While quality and service questions have largely been addressed, the issue of price-competitiveness and import volumes remains. As a source in the US says, "we're now staring at the monster we created, and there's nothing we can do about it".

According to figures obtained by Forkliftaction.com News, the North American (including Canada) market for manual materials handling has been rapidly declining since a peak in the early 2000s.

North American manual materials handling manufacturers have lost one third of their business in the last four years.

Figures for 2004 show US producers booked 112,000 orders for hand pallet trucks and other manual materials handling equipment, compared to 108,000 in 2003, 124,000 in 2002 and 157,000 in 2001.

"The sharp drop in the figures indicates the impact Asian imports are having on the local industry," the source said. "The market isn't shrinking; it's that outside imports can't be tracked accurately, but the raw data suggests the US market is sustaining body blows from the east."

The European Union, a much larger producer and consumer of hand pallet trucks and other manual materials handling equipment, consumes about 450,000 machines a year, of which Asian imports account for about half, according to a source.

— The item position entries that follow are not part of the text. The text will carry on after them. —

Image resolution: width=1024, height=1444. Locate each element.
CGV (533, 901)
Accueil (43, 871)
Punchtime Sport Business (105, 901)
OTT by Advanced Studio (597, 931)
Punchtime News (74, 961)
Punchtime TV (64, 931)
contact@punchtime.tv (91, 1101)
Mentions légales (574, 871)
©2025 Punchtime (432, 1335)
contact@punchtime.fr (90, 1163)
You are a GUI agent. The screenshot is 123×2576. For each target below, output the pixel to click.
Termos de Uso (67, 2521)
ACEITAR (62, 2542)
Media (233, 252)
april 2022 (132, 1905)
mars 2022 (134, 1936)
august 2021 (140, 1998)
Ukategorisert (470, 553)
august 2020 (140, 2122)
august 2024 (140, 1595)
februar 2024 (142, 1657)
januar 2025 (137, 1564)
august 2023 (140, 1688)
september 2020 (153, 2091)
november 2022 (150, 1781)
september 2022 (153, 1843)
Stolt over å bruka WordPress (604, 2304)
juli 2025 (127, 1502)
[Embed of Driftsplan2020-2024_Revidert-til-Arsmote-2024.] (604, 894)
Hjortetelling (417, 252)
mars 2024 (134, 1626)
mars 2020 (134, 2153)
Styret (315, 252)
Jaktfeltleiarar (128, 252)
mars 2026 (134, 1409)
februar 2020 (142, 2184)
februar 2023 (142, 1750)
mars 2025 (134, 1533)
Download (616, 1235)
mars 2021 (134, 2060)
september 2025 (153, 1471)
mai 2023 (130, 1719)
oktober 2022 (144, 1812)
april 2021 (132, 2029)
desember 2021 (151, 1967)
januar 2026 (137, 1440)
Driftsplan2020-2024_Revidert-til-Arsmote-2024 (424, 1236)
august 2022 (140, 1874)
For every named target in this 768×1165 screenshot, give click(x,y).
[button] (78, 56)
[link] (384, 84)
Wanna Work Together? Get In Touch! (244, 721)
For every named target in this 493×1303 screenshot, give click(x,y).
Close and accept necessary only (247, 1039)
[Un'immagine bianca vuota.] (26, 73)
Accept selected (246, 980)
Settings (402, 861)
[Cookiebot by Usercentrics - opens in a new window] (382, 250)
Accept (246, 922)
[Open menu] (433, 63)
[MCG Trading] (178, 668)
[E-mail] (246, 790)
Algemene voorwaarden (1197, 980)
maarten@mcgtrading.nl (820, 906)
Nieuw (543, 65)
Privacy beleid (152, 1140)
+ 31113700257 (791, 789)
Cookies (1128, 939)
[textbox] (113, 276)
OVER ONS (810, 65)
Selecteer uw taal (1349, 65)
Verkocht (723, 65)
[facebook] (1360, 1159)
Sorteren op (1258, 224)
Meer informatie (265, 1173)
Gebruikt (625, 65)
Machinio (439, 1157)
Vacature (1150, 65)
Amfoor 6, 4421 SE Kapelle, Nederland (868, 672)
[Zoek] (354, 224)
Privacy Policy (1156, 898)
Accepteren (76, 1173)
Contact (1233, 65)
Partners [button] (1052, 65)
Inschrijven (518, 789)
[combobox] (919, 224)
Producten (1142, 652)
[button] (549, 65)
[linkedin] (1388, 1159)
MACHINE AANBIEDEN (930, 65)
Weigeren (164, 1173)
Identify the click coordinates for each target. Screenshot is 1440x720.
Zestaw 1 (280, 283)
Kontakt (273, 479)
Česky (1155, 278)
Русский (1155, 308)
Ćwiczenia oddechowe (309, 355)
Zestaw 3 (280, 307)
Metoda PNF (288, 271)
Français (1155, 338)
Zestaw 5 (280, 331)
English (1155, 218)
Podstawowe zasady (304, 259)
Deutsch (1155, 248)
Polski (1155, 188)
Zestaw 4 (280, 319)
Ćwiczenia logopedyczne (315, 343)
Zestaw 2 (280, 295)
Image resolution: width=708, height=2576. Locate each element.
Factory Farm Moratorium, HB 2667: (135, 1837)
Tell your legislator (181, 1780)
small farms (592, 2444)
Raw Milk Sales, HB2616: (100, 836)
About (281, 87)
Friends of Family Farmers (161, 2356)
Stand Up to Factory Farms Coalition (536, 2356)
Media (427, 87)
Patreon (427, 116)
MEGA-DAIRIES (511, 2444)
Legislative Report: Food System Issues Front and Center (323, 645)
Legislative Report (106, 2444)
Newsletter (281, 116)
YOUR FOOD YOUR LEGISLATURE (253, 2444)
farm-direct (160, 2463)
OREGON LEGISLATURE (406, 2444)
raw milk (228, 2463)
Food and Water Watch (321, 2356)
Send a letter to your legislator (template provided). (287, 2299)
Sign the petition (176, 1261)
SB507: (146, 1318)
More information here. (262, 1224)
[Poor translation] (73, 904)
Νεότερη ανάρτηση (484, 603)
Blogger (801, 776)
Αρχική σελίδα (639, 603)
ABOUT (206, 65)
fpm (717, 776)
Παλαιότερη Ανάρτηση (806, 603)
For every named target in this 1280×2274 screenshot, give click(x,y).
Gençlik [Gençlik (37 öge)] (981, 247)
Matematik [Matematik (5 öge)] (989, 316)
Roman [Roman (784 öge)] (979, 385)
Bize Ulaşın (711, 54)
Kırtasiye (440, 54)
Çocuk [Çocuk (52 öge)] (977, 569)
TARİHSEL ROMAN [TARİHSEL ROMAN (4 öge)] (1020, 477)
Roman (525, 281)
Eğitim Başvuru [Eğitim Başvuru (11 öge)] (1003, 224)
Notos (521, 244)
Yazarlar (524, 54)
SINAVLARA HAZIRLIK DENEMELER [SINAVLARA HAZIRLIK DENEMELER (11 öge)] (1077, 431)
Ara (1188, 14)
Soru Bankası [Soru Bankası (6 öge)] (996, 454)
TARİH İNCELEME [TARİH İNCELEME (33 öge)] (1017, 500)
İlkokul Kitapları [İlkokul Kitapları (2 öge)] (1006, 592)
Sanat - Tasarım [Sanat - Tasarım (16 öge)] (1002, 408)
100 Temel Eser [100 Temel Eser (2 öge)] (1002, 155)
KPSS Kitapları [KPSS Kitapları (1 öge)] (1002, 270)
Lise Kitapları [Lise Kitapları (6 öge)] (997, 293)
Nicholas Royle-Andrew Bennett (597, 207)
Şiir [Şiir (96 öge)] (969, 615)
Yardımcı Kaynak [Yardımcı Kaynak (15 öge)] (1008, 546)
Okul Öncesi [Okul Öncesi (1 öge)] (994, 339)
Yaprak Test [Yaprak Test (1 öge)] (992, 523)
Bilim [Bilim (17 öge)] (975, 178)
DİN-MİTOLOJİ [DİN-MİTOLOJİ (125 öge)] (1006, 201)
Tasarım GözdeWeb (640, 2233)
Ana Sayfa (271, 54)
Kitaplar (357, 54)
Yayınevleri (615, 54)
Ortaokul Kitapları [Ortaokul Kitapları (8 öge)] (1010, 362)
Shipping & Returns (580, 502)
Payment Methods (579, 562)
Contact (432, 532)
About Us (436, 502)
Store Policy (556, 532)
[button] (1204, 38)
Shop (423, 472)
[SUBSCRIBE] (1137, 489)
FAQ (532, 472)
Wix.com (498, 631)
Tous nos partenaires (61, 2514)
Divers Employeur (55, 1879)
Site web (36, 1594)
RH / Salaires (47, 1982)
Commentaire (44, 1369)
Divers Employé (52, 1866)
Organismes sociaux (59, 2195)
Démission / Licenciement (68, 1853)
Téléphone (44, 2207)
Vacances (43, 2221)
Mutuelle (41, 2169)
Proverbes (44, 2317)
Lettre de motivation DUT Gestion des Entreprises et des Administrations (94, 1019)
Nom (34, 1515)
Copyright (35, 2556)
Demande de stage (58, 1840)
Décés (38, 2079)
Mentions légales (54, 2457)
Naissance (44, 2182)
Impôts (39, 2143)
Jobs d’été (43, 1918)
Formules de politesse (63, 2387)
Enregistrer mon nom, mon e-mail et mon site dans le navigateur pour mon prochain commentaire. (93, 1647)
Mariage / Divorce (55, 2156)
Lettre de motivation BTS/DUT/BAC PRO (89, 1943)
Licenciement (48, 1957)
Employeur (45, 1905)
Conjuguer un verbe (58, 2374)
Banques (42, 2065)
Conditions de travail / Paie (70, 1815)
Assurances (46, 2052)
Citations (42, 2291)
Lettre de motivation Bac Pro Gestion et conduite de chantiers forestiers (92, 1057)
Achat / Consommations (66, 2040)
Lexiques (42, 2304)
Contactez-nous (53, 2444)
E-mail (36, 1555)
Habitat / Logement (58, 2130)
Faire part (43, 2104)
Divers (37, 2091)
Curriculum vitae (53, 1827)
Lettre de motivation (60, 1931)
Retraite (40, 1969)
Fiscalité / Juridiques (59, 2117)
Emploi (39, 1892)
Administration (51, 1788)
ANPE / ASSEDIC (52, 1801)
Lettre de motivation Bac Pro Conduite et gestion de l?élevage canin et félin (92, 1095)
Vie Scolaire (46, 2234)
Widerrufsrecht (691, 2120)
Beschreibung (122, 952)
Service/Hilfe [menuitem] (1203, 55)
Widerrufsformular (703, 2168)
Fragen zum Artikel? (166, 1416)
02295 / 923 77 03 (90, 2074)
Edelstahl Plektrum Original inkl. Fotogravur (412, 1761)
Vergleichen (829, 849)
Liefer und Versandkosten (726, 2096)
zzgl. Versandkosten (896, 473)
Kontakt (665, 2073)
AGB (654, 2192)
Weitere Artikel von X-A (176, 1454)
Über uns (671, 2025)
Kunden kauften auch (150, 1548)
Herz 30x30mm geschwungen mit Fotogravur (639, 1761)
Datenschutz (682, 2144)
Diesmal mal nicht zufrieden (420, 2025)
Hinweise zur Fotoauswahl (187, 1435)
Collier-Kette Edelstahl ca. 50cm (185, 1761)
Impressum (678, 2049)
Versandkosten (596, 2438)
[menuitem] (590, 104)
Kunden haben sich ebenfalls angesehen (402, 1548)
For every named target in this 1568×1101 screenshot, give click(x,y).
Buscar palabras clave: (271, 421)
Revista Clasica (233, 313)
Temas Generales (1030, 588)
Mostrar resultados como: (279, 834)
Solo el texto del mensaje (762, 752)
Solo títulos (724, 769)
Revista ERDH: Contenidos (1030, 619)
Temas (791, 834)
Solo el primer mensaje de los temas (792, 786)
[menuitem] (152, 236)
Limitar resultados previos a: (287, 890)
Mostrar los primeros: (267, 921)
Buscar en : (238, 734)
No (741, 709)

Jungheinrich closed its French subsidiary, MIC SA, last year, citing the "increasing dominance" of Asian competitors (Forkliftaction.com News #133). At the end of the year, it closed its Jungheinrich Producción hand pallet truck division in Spain.

"The fundamental changes in the world market for hand pallet trucks have led to declining levels of incoming orders and to losses ... as a result of the increasing dominance of Asian producers with the associated enormous pressure on prices," the company said.

The Fédération Européenne de la Manutention's (FEM) annual meeting last year in Dresden, Germany, was well attended, but one particular seminar, delivered by a lawyer on the subject of doing business in China, was standing room only.

CEOs at the conference, during a forum of business leaders, noted they were "concerned" for the materials handling industry's health in 2005, and said labour costs and raw materials spikes were forcing companies to look at China and Estonia as alternative manufacturing locations (Forkliftaction.com News #175).

And that seems to be the way forward through the murk. As raw materials, mainly coking coal and steel, continue to reach higher prices, materials handling companies must consider transplanting manufacturing facilities to the most cost-effective locations.

Many have done so, with Linde, Toyota and, most recently, Jungheinrich (Forkliftaction.com News #174) pitching tents in China.

As a US source says: "If we can't beat them, and we're not, we have to join them or be beaten by them."